Oh, and it's Selwyn's Gotcha Day. Three years ago, on August 4, 2012, the little bastard came to live with us. He weighed a couple of pounds. Now he weighs seventeen.
Today, I'll assemble Sirenia Digest #114, which includes "Dry Bones" and the new illustration Vince Locke did for the piece. The plan had been to immediately write a second vignette, one for Sirenia Digest #115, but – as I mentioned in my August 2nd post, an idea was not forthcoming. And as of today there's no more time to sit here waiting on one. I have to get back to work on Agents of Dreamland. Maybe I'll think of something in the next two weeks.
We have a copy of Black Helicopters up on eBay. Please have a look. Thanks.

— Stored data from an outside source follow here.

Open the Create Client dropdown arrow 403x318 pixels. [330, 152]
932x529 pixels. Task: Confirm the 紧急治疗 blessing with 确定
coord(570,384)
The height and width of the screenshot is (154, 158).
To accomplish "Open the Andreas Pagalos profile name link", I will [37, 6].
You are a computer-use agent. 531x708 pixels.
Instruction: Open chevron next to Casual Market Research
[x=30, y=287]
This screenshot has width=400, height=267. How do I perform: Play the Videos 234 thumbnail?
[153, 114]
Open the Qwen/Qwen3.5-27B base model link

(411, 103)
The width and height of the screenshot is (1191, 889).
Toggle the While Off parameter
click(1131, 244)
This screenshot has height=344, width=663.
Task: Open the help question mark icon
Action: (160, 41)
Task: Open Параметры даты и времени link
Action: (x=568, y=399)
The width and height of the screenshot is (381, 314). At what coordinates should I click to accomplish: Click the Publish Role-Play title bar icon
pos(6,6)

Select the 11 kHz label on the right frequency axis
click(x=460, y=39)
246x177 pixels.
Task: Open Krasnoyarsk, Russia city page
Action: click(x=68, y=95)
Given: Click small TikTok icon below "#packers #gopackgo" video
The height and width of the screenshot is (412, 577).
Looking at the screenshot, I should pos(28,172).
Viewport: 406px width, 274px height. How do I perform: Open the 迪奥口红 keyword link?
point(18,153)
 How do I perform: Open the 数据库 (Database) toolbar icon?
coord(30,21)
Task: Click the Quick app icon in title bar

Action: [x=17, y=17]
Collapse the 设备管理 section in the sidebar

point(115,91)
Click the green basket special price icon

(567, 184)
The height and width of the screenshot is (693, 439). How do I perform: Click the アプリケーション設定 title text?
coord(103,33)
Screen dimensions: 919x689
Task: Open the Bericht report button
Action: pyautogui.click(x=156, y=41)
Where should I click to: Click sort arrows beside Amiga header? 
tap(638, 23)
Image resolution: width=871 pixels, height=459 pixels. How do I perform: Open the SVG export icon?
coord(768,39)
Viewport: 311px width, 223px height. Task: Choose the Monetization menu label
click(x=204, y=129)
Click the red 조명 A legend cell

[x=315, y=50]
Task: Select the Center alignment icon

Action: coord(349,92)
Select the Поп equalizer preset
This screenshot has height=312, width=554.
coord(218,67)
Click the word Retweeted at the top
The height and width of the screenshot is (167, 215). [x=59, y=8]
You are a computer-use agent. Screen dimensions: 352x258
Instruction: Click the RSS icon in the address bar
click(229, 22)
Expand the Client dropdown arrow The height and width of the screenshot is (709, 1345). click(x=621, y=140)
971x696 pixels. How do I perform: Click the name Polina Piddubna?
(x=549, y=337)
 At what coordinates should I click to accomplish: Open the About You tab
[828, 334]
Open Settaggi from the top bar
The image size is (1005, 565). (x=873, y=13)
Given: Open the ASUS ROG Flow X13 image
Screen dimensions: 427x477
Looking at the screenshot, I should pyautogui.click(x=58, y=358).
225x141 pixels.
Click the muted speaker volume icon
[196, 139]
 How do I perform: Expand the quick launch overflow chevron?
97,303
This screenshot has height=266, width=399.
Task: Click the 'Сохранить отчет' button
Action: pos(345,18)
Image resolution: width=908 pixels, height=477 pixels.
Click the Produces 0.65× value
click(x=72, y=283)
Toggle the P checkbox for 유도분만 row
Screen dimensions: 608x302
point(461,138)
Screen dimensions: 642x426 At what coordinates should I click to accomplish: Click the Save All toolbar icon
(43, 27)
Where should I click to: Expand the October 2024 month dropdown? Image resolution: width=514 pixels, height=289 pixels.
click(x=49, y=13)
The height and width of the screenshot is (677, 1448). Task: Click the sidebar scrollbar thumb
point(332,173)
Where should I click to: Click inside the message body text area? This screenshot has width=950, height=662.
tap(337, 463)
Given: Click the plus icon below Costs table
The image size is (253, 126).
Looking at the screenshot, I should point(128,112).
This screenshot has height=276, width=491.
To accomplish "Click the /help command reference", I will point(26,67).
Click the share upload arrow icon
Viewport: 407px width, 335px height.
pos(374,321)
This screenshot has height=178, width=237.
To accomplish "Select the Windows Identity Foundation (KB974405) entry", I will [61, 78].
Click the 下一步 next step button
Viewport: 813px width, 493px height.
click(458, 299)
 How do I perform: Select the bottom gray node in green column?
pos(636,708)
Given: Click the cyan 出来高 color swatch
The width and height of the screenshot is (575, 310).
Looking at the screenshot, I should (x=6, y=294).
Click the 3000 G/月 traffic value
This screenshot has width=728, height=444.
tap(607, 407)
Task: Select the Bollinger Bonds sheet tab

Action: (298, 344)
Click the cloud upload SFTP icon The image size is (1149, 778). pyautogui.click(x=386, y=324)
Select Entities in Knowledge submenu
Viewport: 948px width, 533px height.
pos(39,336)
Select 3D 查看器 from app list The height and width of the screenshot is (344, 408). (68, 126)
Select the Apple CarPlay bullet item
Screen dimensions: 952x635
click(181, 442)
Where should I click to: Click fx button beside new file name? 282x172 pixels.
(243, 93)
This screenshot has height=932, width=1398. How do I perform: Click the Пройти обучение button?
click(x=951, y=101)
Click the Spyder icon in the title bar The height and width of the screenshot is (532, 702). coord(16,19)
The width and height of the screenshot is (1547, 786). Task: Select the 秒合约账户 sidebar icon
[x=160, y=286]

Fuck, I needed more sleep, to sleep off the fucking shit I take to sleep.
Saturday night, we watched the surprisingly excellent It Follows (2014), directed by David Robert Mitchell. I'd not expected to enjoy it, suspecting it wouldn't be much more than a stylish slasher film. It is, however, something a bit more, and it manages to transcend the long and tiresome tradition of imperiled-teenager horror films. Filmed beautifully against the backdrop of Detroit ruin and decay, the story exists in a timeless, dream-logic place, in an age more akin to the late seventies or early eighties than now, with only a single, very sly nod to the present. Dostoyevsky hovers like a ghost. As for the "It" of the title, well, I found myself thinking of Peter Straub's manitou, and, obviously, of various urban legends, and also of chain letters. A superb and genuinely eerie film.
On Sunday, we escaped the swelter of the house and went to an afternoon matinee of Mr. Holmes, Bill Condon's adaptation of Mitch Cullin's wonderful novel A Slight Trick of the Mind. I was very pleased to see that Condon has in every way done the novel justice. Ian McKellen was great as the nonagenarian Sherlock Holmes struggling with senility, but there's no surprise there. A beautiful film, worthy of its source.
And, finally, on Sunday night we saw – very much belatedly, John Hillcoat's Lawless (2012), screenplay by Nick Cave, music by Cave and Warren Ellis. How we waited so long to see this, I have no idea. While not as grim as The Road (2009) or The Proposition (2005), it's a gritty enough look at moonshinners in Prohibition-Era Virginia, following the exploits of the real-life Bondurant brothers. I loved it, but I see the critics were not so kind. Fuck the critics.
Those are three words to live by, kiddos: "Fuck the critics."